> SELECTED EXCERPT:
↓

Then, we reached our camp for the first night and received a short demonstration of how to set up our spacious tent.
When we all had our little home, we jumped onto a safari vehicle with open sides, to start our first game drive in Chobe National Park. Our driver said that in a game you can win or lose, so it’s not guaranteed to see animals. The boarders of the park are open and the animals roam freely but we weren’t disappointed. We saw hordes of impalas, elephants, giraffes, hippos (only in the mud), buffalos and much more.
After lunch, we hopped onto a boat to go on a sunset cruise. We saw soooo many elephants and especially the babies were extremely cute. Furthermore, there were crocs, more deer like creatures and colorful birds. The things and places we had seen that day were spectacular!
When we returned to the camp, “lecka” dinner was already waiting for us (butternut apple soup/ pork steak with mashed potatoes, cabbage and carrots.) It was delicious! I’d call that a successful first day.
Everybody then retired early as the alarm clock would ring at 5am.
The next day was filled with a long stretch of driving and we were told that in order to keep the duration a minimum, we wouldn’t stop for anything general like “an elephant or a giraffe” (that would be like slowing down in the US to observe a deer). But still we saw rare wild dogs, a hyena, elephants, giraffes and different kinds of antelopes along the road.
The border-crossing into Namibia worked without any problems and after another few hours of driving, we stopped for lunch at a rest area along a 200km road without the slightest bend. Our truck Nina fully showed its functionality then, as it turned into a food truck and we cod enjoy a delicious pasta salad on our camping chairs in the shade.
Our camp was right next to a river. Since we arrived at 4pm, we still had two hours to shower with the warmth of the sun and then enjoy the view with a Savanna and good company. Dinner was a tasty spaghetti bolognaise and while we were eating, we could listen to some hippo noises.
Before going to bed, I saw the first spider in Africa that’s worth mentioning. It was a big black one and looked similar to the fake Halloween ones in Switzerland.
That night we got to sleep in until 7. After breakfast we hit a dirt road to make our way to the entrance to the Okawango Delta on Botswana’s side. We saw some animals again and then crossed the border again. There, we either had to leave our raw meat behind or cook it there on the spot, in order not to carry any germs to Botswana. So we cooked our sausages that the meat didn’t get wasted.
That was a good opportunity for the killer in our group to get rid of a few people. We are playing this game during our trip where everybody had to draw a card and there is one killer among all other civilians. In the evening we have to guess who the killer is and send someone to jail. It’s quite fun but apparently, I was an easy victim, as I was the first one who got murdered. Luckily, it’s only a game, otherwise, I feel very safe on this trip.
Have you ever had that problem in Europe that you don’t know whether you greet a new person with one, two or three kisses on the cheek? Or how low do you bow your head in Asia or where do you put your hands? It can lead to awkward situations and not even knowing how the correct way of saying hello or goodbye to somebody can prevent you from that.

↑

> WHAT TO WORK ON:
Quote the safari trip account word for word, starting with "The next day" and going on through "along the road.".

> RECORD LIST:
↓

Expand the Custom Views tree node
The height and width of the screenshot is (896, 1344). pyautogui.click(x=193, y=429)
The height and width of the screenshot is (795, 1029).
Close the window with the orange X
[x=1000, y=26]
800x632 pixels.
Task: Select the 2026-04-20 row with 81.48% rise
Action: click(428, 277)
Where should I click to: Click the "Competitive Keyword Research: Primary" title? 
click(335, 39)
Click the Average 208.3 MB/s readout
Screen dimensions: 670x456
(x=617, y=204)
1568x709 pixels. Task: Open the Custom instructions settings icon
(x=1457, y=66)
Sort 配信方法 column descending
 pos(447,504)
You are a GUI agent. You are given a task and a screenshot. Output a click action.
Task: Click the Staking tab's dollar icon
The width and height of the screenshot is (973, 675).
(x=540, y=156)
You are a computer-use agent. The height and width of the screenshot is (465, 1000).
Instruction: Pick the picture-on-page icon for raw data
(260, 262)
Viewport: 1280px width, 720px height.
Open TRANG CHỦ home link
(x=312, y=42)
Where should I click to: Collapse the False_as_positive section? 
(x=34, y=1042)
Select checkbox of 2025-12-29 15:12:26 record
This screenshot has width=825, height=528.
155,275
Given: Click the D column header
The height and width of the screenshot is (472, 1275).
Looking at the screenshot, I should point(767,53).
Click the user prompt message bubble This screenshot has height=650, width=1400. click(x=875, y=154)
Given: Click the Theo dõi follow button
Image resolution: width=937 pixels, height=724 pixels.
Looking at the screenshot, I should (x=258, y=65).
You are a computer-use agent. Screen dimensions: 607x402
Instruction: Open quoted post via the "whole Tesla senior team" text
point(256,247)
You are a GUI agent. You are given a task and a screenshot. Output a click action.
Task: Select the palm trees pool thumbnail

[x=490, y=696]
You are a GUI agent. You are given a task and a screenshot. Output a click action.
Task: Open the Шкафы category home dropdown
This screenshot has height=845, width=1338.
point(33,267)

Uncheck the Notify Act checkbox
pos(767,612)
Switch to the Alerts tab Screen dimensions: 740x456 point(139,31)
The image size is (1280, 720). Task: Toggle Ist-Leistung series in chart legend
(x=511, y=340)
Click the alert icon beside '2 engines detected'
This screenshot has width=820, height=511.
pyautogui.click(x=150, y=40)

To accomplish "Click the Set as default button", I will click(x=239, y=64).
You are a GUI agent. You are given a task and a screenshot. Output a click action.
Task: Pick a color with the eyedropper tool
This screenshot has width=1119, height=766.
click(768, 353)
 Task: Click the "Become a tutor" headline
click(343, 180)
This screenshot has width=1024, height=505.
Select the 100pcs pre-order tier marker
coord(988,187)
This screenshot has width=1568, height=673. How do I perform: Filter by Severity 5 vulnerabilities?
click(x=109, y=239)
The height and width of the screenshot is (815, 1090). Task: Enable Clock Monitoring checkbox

↑

> ANSWER TO THE TASK:
The next day was filled with a long stretch of driving and we were told that in order to keep the duration a minimum, we wouldn’t stop for anything general like “an elephant or a giraffe” (that would be like slowing down in the US to observe a deer). But still we saw rare wild dogs, a hyena, elephants, giraffes and different kinds of antelopes along the road.